By Rodnie L. Williams; Reviewed by Thomas E. Engells, CPP, CPM
This two-part DVD helps educators and students address the security concerns surrounding a young person's transistion to college.
** Stay Safe at College. By Rodnie L. Williams; produced by 360 Stay Safe, www.360stay safe.com (Web); 55 minutes; $995 (DVD, two copies), $1,595 (unlimited online access).
Millions of young people transition to college every year. The experience will often be the student’s first long-term separation from family and friends, giving adults reason to be concerned for the safety of these young students. This crime prevention video training course, Stay Safe at College, is a resource that can help educators address such concerns.
The video is available in several formats and includes a customizable workbook and a facilitator’s guide that addresses each of the security topics covered in the video. Issues include everyday safety, protecting possessions and your identity, stalking, and “commonsense” self defense. The video is fast-paced and professionally produced. The presentations are credible and include generally accepted security advice throughout.

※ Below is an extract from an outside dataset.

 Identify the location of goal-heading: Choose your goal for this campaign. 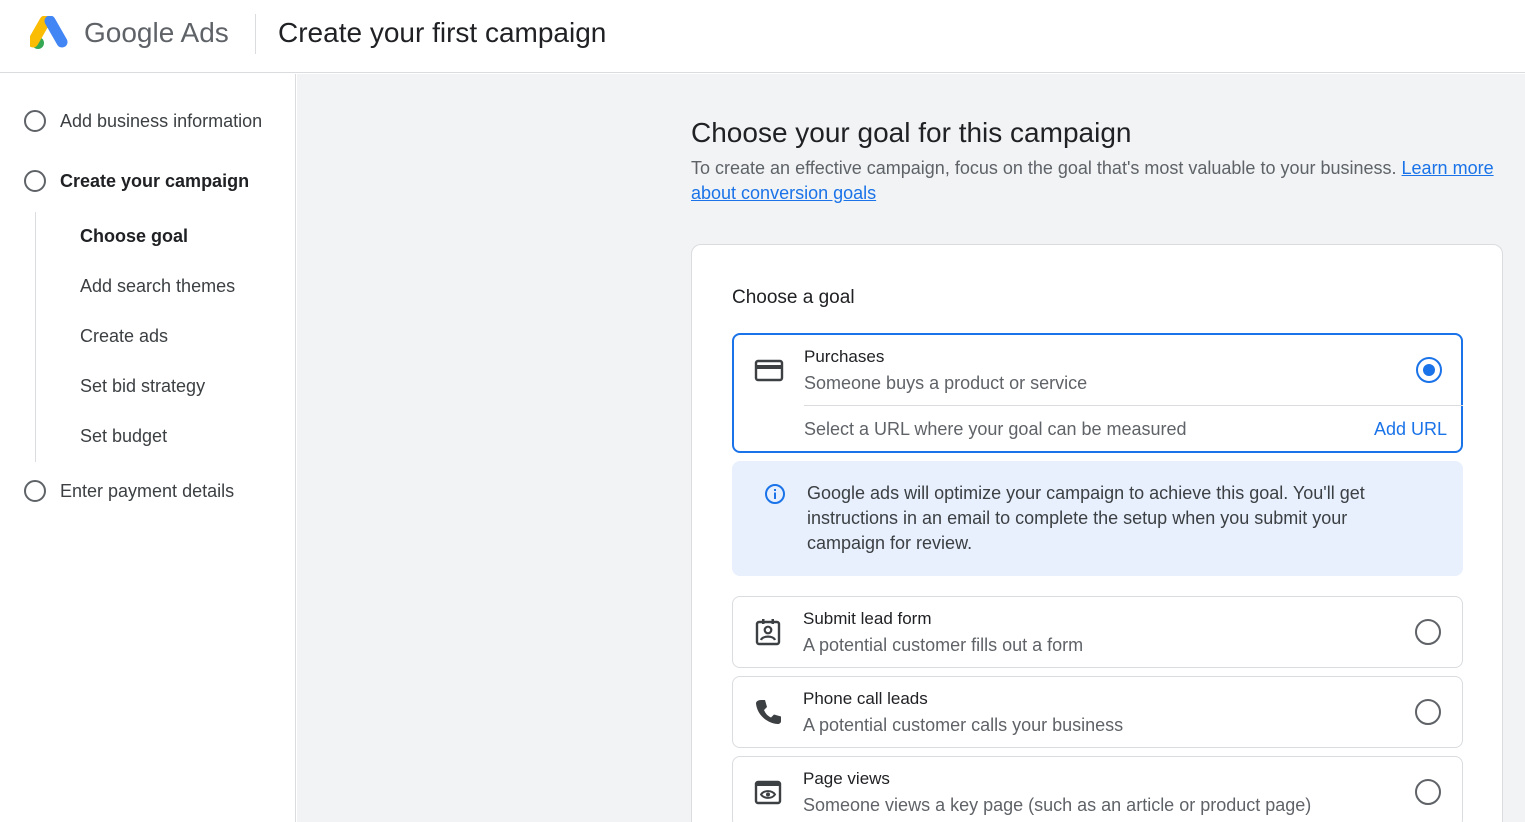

The video is aimed at and sculpted to meet the reputed reduced attention spans of today’s youth; as such, no chapter exceeds 11 minutes. Each topic could be the single focus of a workshop lasting hours, so, inevitably, there were significant content tradeoffs made to meet this video’s shorter format. Potential buyers should consider whether the level of content provided by the video and supplemental facilitator’s guide is sufficient for their anticipated audience.
One of the video’s unique strengths is its use of comments from college students, coupled with video of situations that support the teaching points.
Intriguing statistics are bandied about in the video, but none of their sources are cited. However, the majority of the content contained within the video and the accompanying written materials are both commonsensical and aligned with accepted security best practices, especially those found at most residential college campuses.
This course could serve as an off-the-shelf product to be included as an introduction to personal safety as part of a college crime-prevention presentation. But as with most off-the-shelf products, especially those aimed at campus safety and security, specific campus context and audience composition must be carefully considered.
Reviewer: Thomas E. Engells, CPP, CPM (Certified Public Manager), is the assistant chief of The University of Texas at Houston Police Department. He is a member of ASIS International.